START Data in this exercise

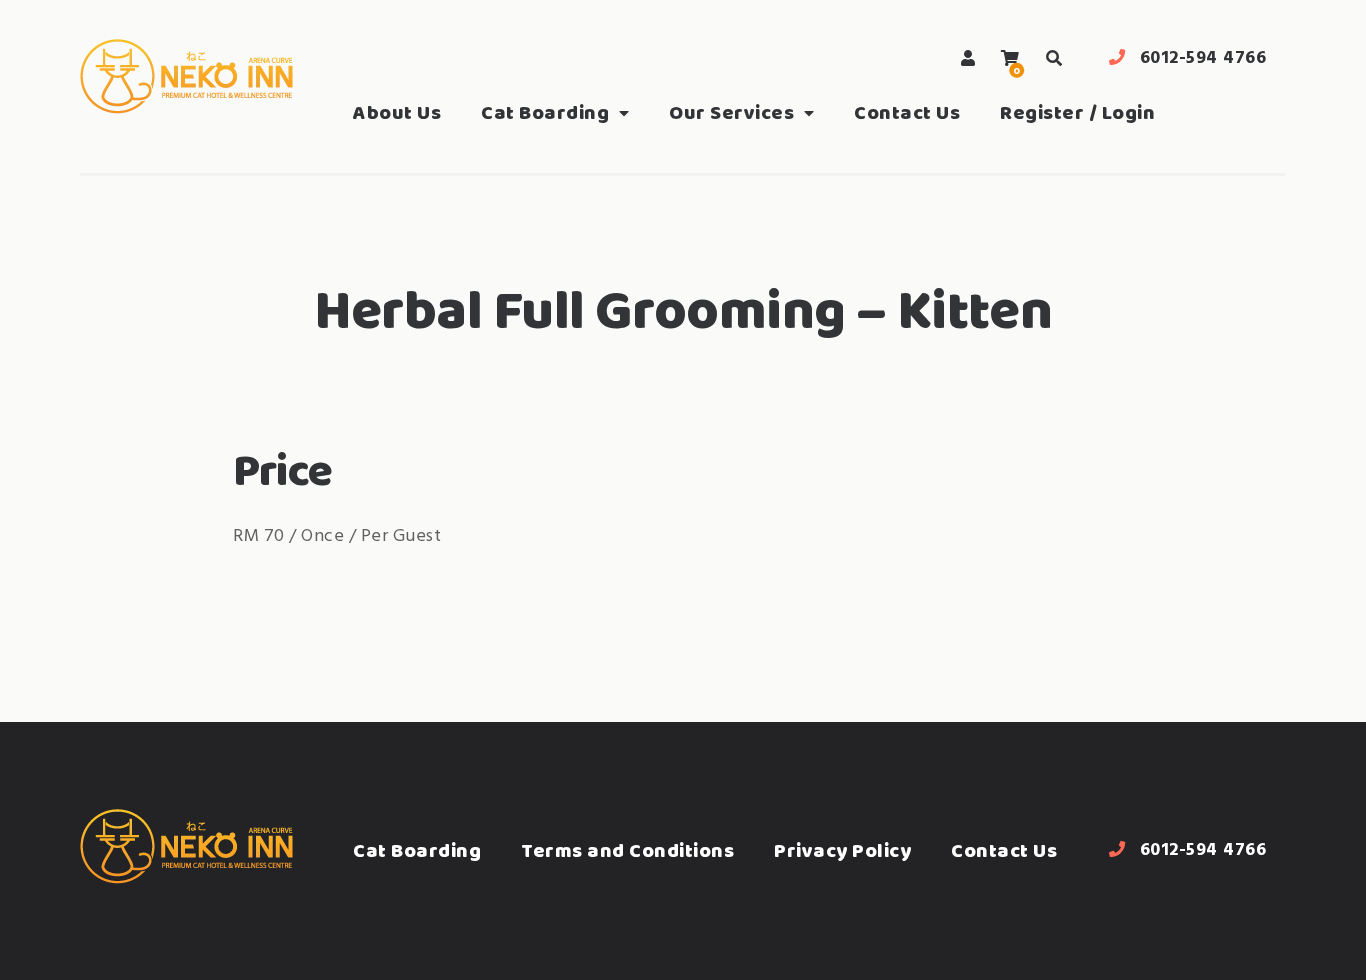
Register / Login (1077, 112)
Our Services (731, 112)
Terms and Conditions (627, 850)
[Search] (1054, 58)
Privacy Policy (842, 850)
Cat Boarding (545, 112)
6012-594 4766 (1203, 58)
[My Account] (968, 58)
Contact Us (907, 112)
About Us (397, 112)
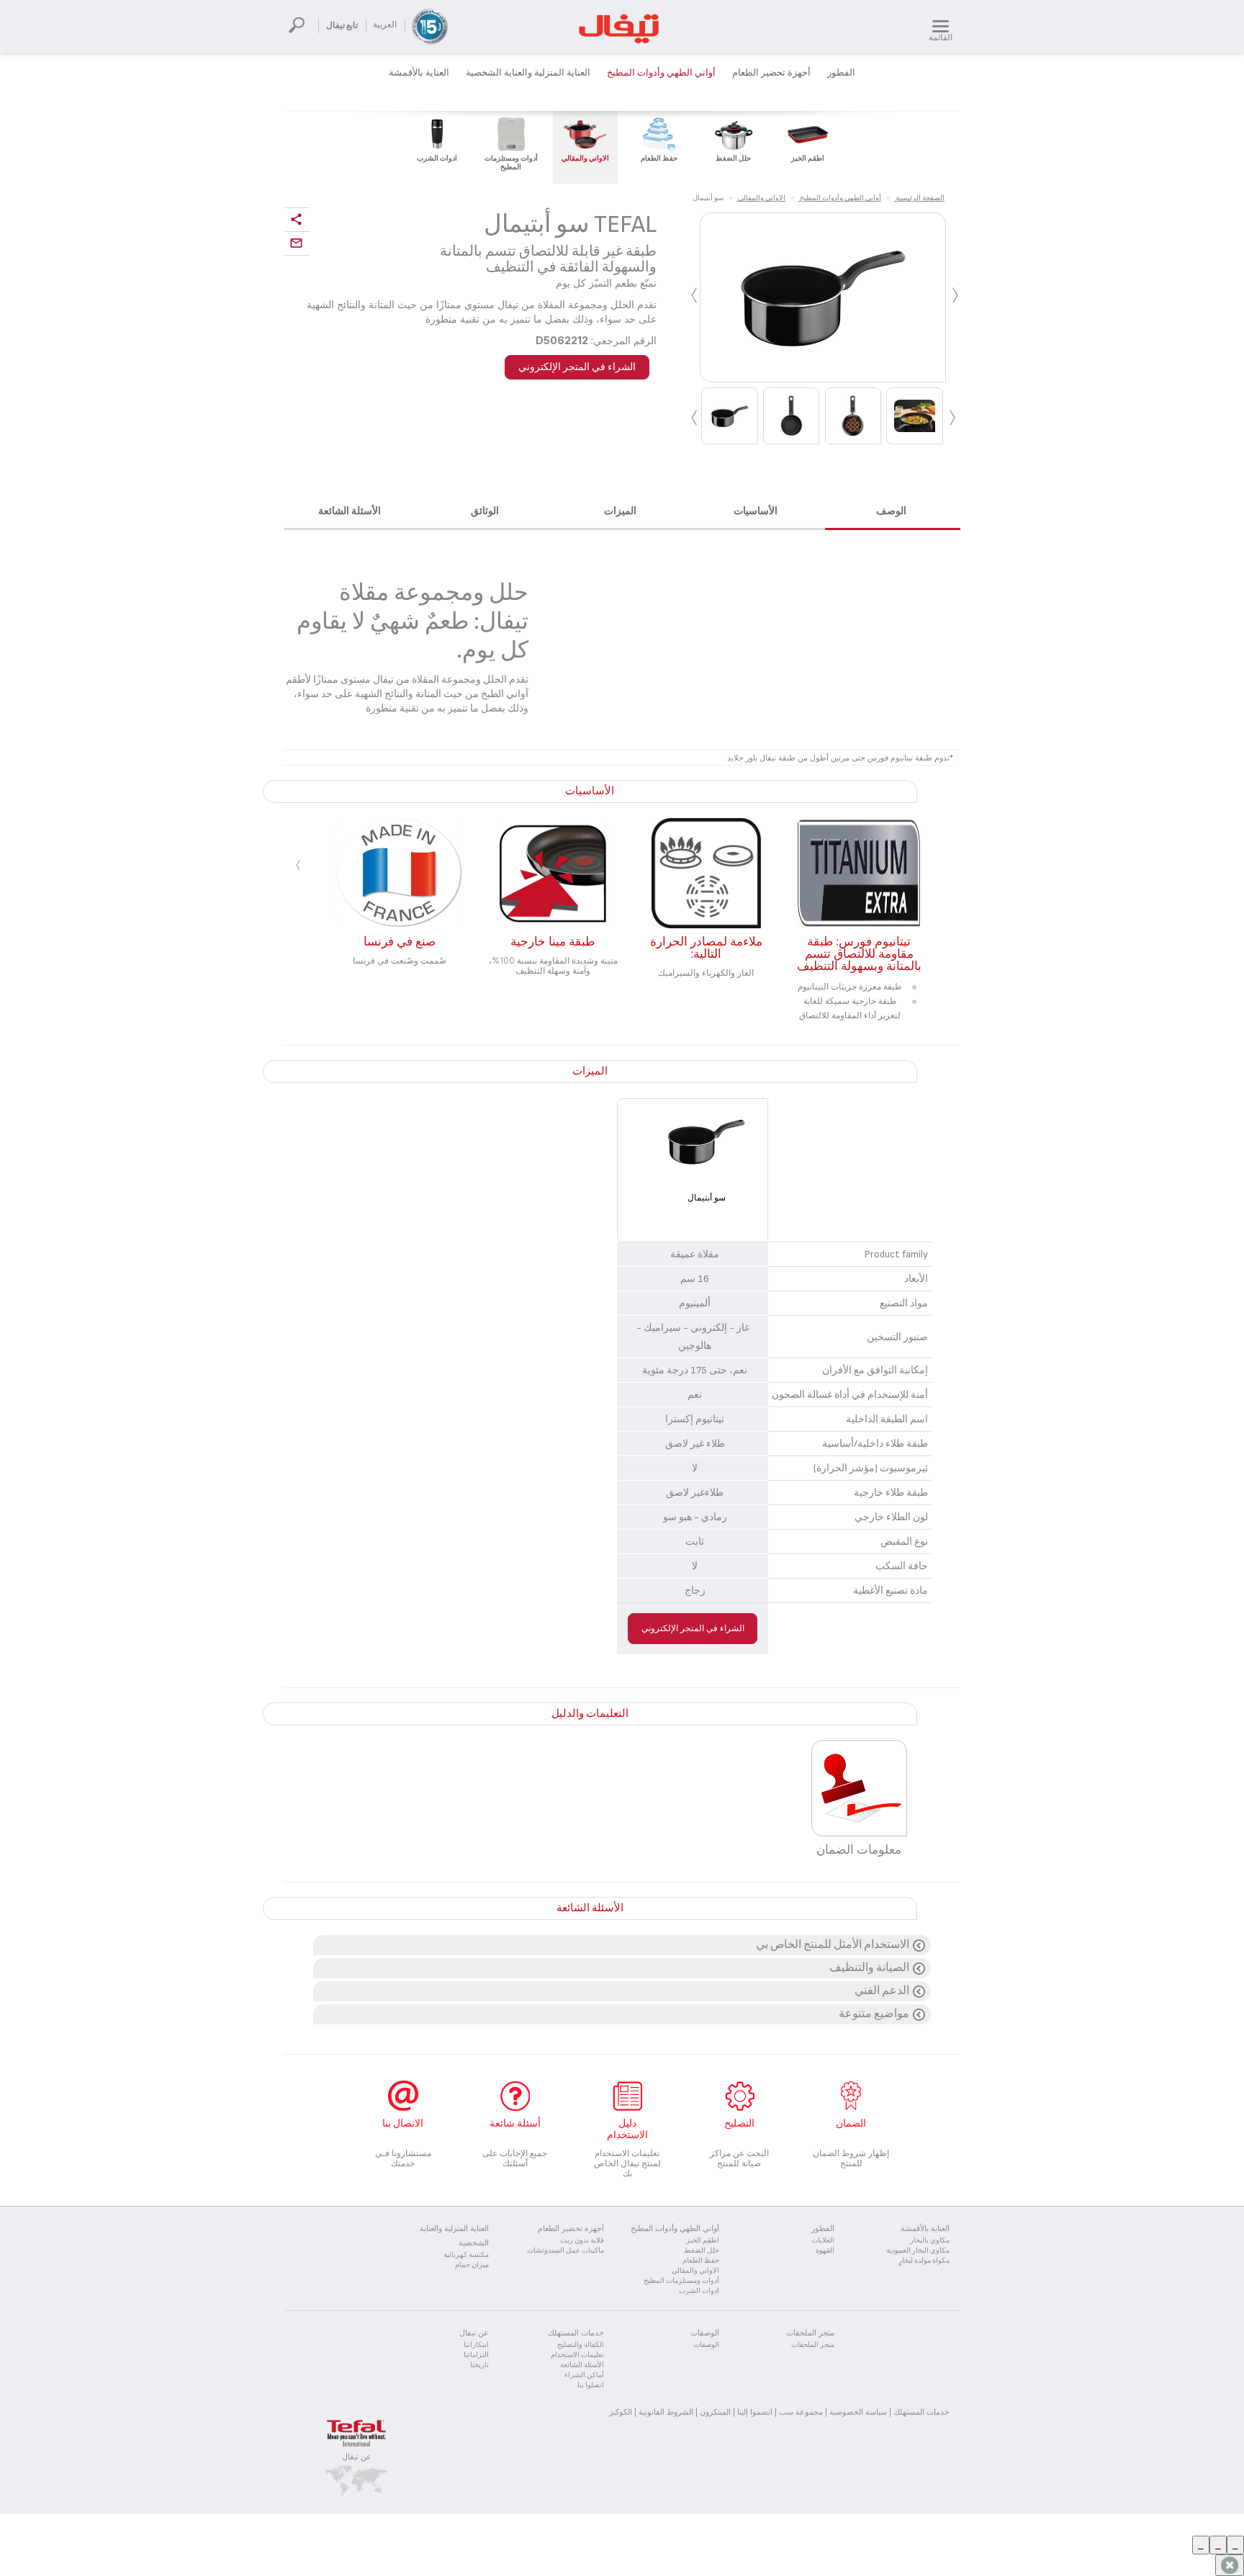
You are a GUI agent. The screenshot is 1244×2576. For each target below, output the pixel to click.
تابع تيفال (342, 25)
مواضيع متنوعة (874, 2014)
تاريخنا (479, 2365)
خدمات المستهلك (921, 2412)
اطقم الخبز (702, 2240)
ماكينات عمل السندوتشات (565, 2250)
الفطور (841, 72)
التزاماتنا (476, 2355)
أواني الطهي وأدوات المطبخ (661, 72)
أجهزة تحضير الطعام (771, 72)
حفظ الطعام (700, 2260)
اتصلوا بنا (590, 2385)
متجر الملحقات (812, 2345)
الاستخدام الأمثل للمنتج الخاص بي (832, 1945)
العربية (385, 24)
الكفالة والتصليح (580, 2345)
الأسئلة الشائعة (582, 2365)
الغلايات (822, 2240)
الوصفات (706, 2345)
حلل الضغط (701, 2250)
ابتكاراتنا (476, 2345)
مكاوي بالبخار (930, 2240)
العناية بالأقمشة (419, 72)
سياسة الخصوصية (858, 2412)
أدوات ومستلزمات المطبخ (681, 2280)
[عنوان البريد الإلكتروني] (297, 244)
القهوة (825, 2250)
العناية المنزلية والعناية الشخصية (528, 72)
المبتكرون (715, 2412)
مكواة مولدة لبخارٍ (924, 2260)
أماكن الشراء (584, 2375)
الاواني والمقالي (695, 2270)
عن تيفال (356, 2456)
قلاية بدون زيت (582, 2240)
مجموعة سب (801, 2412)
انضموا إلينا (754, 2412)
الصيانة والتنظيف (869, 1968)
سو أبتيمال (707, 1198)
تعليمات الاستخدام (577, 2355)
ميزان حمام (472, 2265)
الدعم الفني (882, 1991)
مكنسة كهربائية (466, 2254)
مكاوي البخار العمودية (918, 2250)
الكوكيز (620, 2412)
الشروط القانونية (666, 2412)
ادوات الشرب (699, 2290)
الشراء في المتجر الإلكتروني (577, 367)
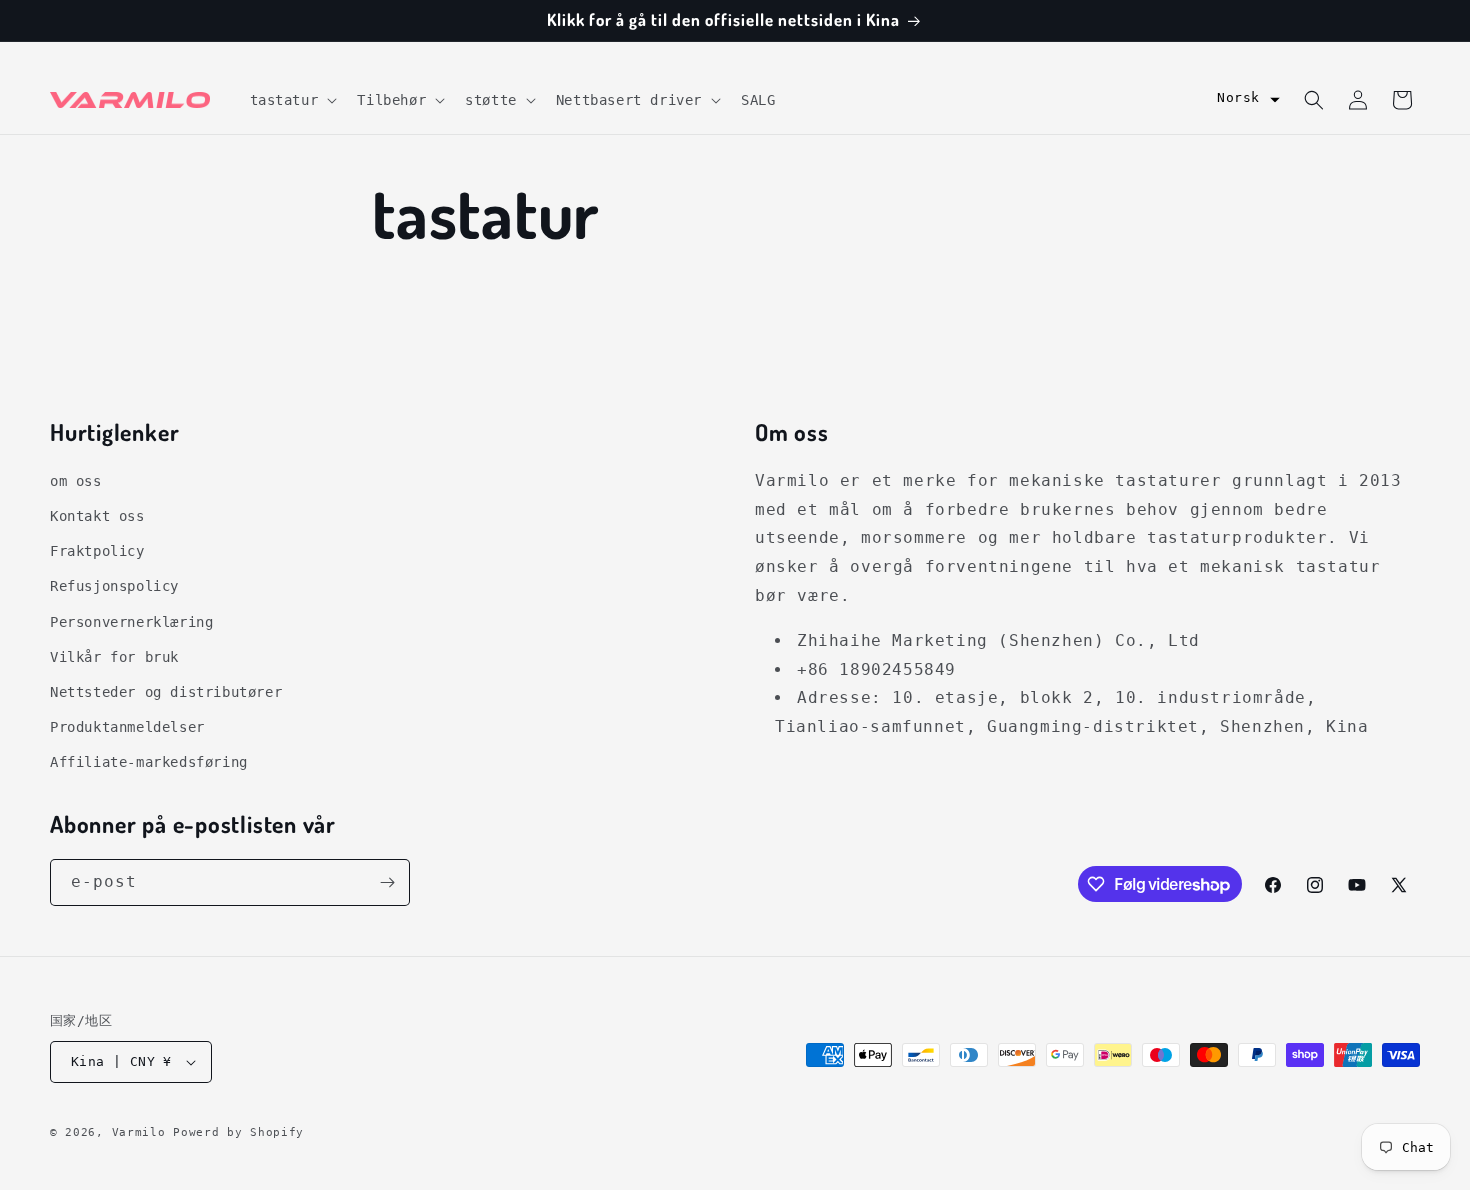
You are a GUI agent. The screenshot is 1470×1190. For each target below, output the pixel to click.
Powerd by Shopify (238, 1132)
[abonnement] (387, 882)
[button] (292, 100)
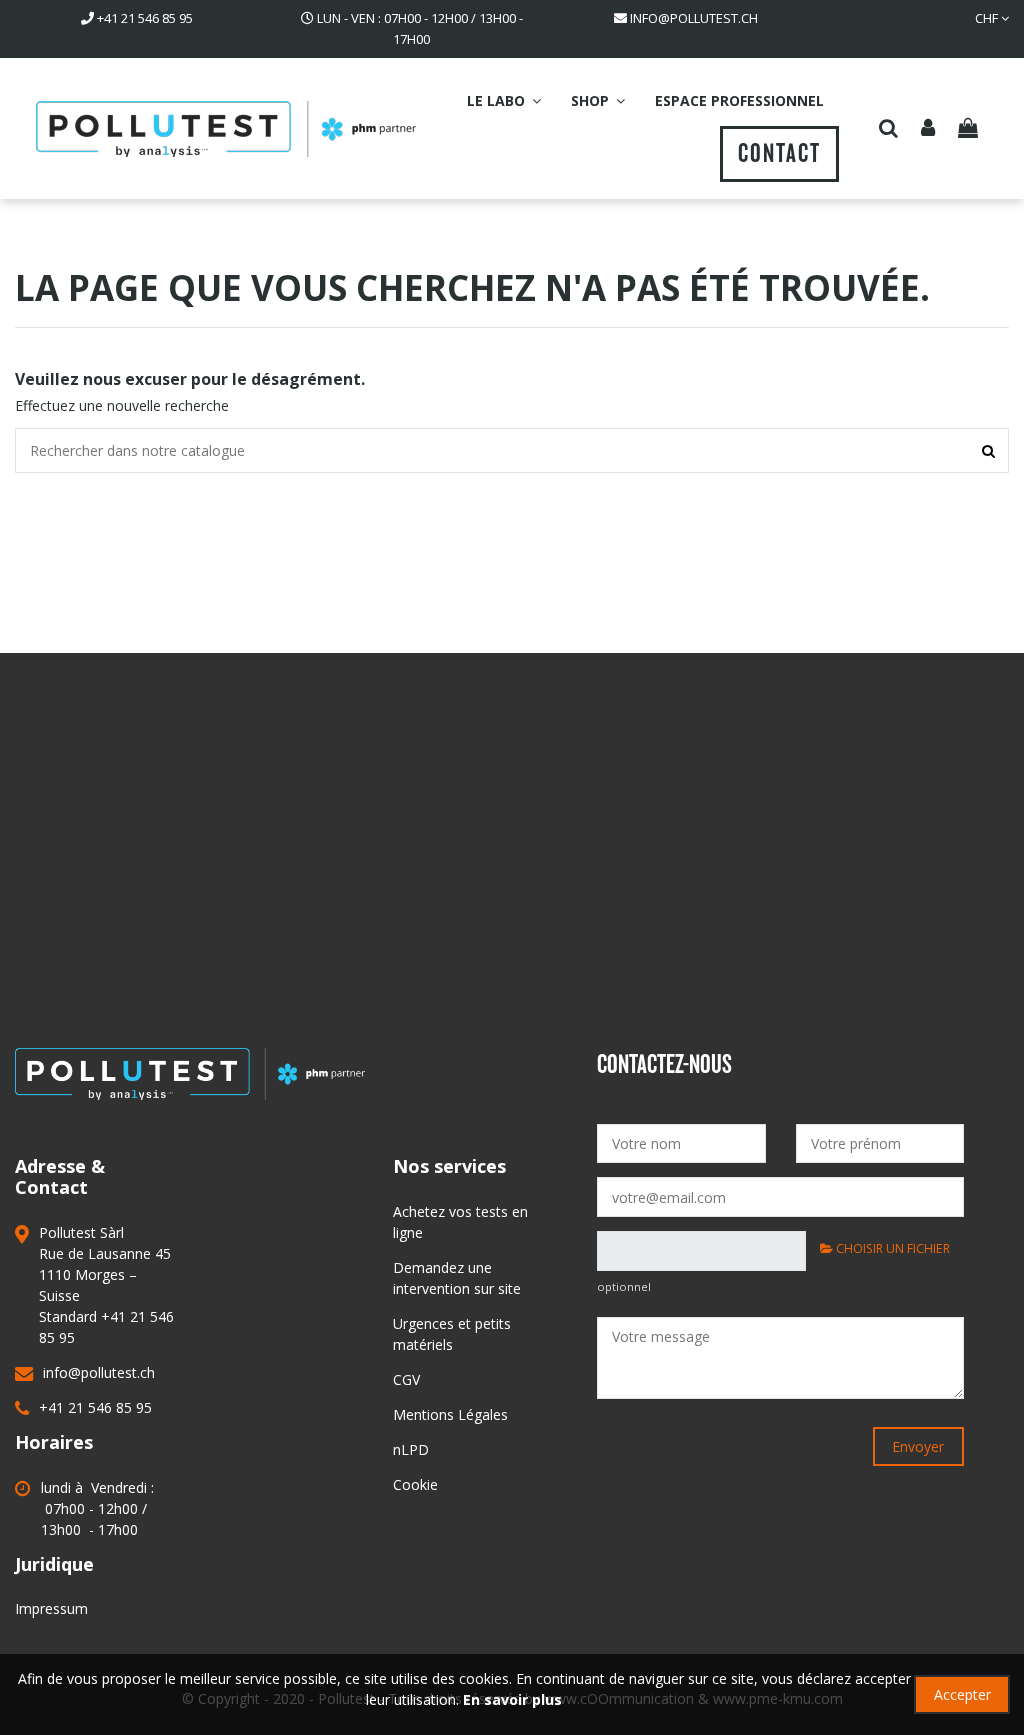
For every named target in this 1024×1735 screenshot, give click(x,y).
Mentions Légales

END Data in this exercise

*What the task asks*. Within the data above, the lines from the one with "العناية المنزلية والعناية الشخصية (528, 72)" to the one with "ميزان حمام (472, 2265)" must be repeated exactly; no other line belongs in the answer.

*Task output*.
العناية المنزلية والعناية الشخصية (528, 72)
المبتكرون (715, 2412)
مكواة مولدة لبخارٍ (924, 2260)
أماكن الشراء (584, 2375)
الاواني والمقالي (695, 2270)
عن تيفال (356, 2456)
قلاية بدون زيت (582, 2240)
مجموعة سب (801, 2412)
انضموا إلينا (754, 2412)
الصيانة والتنظيف (869, 1968)
سو أبتيمال (707, 1198)
تعليمات الاستخدام (577, 2355)
ميزان حمام (472, 2265)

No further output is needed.